Firing the Night Watchman: Healing the Anxiety That Isn't Mine.

I didn't know they weren't my own thoughts until recently.

For as long as I can remember, I have hated the dark. I have struggled to sleep. Even as an adult, living in a safe house in a safe neighborhood, part of me is always listening for footsteps.

When the anxiety gets too loud, my body takes over. I twirl my hair. Sometimes I pull it. It’s a trance-like state—my nervous system desperately trying to find a way to self-soothe because it feels an invisible threat.

For years, I thought I was just anxious. I thought I was broken.

Then I looked backward.

The Survival Kit

My mother grew up during the Cultural Revolution in China. It was a time when neighbors turned in neighbors, and people—like my grandfather—were taken away in the night.

For my mother, and her mother before her, hyper-vigilance wasn't an anxiety disorder; it was a survival strategy. If you weren't alert, you weren't safe. Their bodies learned that sleep was dangerous and quiet was terrifying.

Science calls this epigenetics. I call it grandma’s survival kit. She packed that vigilance into my DNA to protect me.

Firing the Watchman

The problem is, I am not living in 1970s China. I am a CEO. I am a wife. I am living a safe life.

But my nervous system didn't get the memo. I have been living with an internal "Watchman"—a part of my brain that refuses to clock out, convinced that if I fully relax, something bad will happen.

The hair pulling, the insomnia, the jumpiness—it’s just the Watchman doing his job a little too well.

The New Safety Protocol

I realized I couldn't "think" my way out of this fear. I had to show my body it was safe.
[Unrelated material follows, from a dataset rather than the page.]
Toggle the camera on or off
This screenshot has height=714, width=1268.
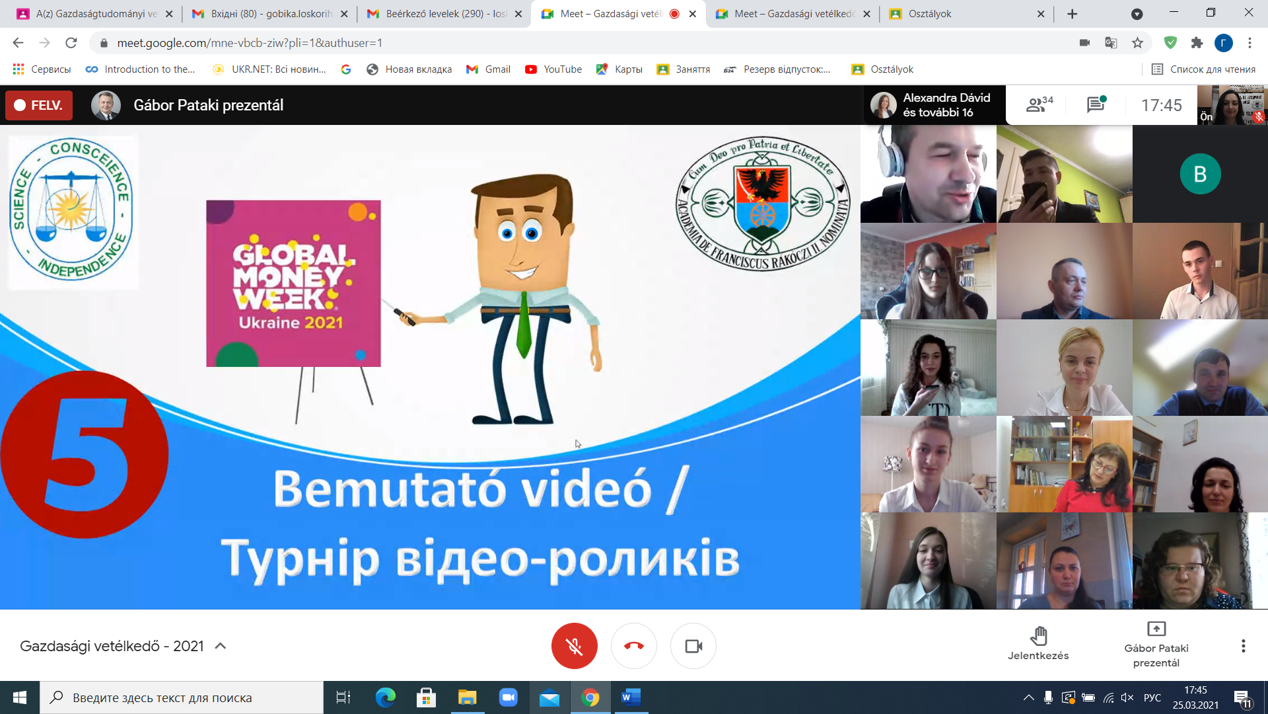[693, 646]
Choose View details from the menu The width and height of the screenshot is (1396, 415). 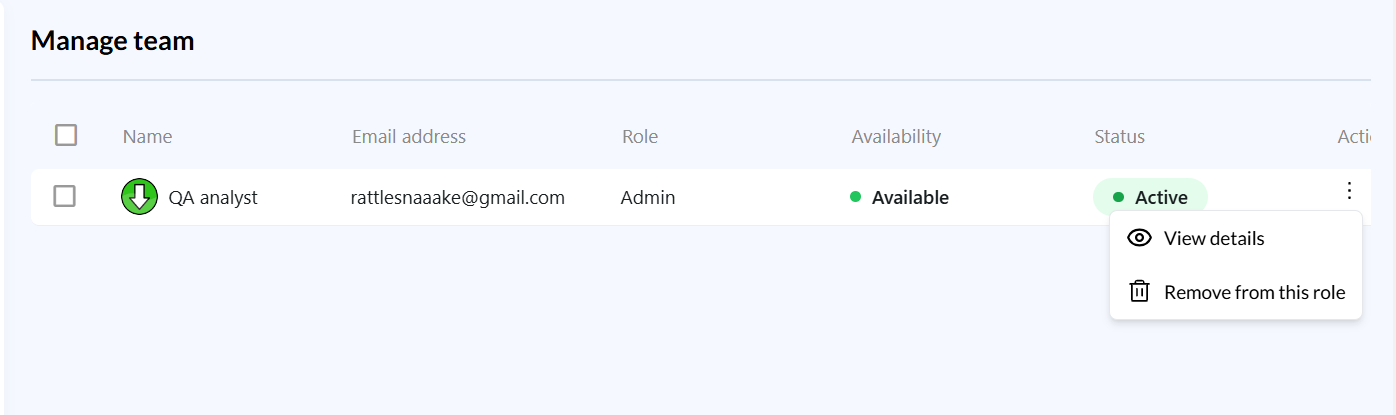[x=1213, y=238]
I’ve started doing something new at night. Before I sleep, I close my eyes and imagine my room is a diamond vault. Nothing gets in. And outside that vault, I place a Guardian—a massive, immovable Stone Gargoyle that doesn't sleep.

I tell my nervous system: "The Gargoyle is on duty. You can stand down."

It sounds silly. But for an HSP whose brain thinks in vivid imagery, it works. It’s a signal to my ancestors that they can rest now, too.

We are the generation that gets to turn off the alarm. We are safe.